Tasks:
A. List every chart position the album reached according to the album text, naming the chart each one belongs to.
B. From the album text, reproduce word for word the part that opens with the words containing "We'll Live And Die in These Towns is" and closes with "Hero World Tour.".

We'll Live And Die in These Towns is the debut album of British indie rock band The Enemy, released on 9 July 2007. It went to number #1 on its first week of release in the British album charts. It peaked at #34 on the World Album Chart.

The album reached #75 in the UK end of year chart selling around 222,000 copies in 2007.
In February 2008 it was given platinum certification meaning sales of over 300,000 copies.

A low-quality version of the full album was leaked on 3 July 2007, containing both demo and non-album versions of particular songs.

For the single release of "This Song", it was renamed "This Song Is About You".

The song "Aggro", which appears on the album, is featured in the video game Guitar Hero World Tour.

Reception

Critical response to We'll Live and Die in These Towns tended toward the positive. At Metacritic, which assigns a normalized rating out of 100 to reviews from mainstream critics, the album has received an average score of 61, based on 11 reviews.

Information supplied:

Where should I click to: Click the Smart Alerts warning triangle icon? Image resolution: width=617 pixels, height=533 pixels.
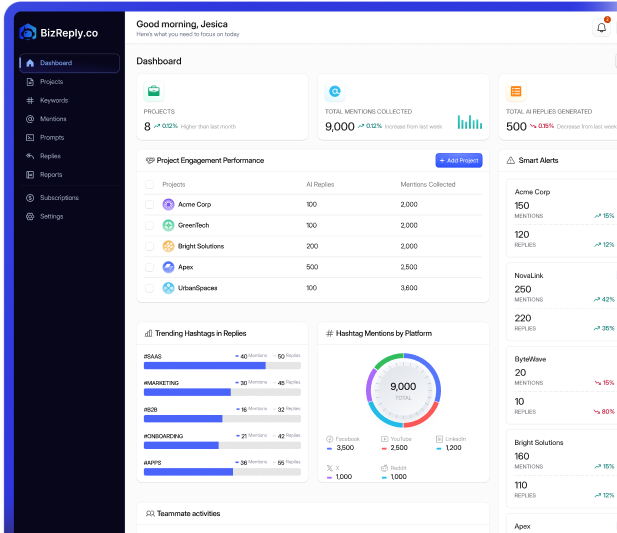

Answers for the tasks:
A.
- #1 on the British album charts, in its first week of release
- #34 on the World Album Chart
- #75 on the UK end of year chart for 2007

B.
We'll Live And Die in These Towns is the debut album of British indie rock band The Enemy, released on 9 July 2007. It went to number #1 on its first week of release in the British album charts. It peaked at #34 on the World Album Chart.

The album reached #75 in the UK end of year chart selling around 222,000 copies in 2007.
In February 2008 it was given platinum certification meaning sales of over 300,000 copies.

A low-quality version of the full album was leaked on 3 July 2007, containing both demo and non-album versions of particular songs.

For the single release of "This Song", it was renamed "This Song Is About You".

The song "Aggro", which appears on the album, is featured in the video game Guitar Hero World Tour.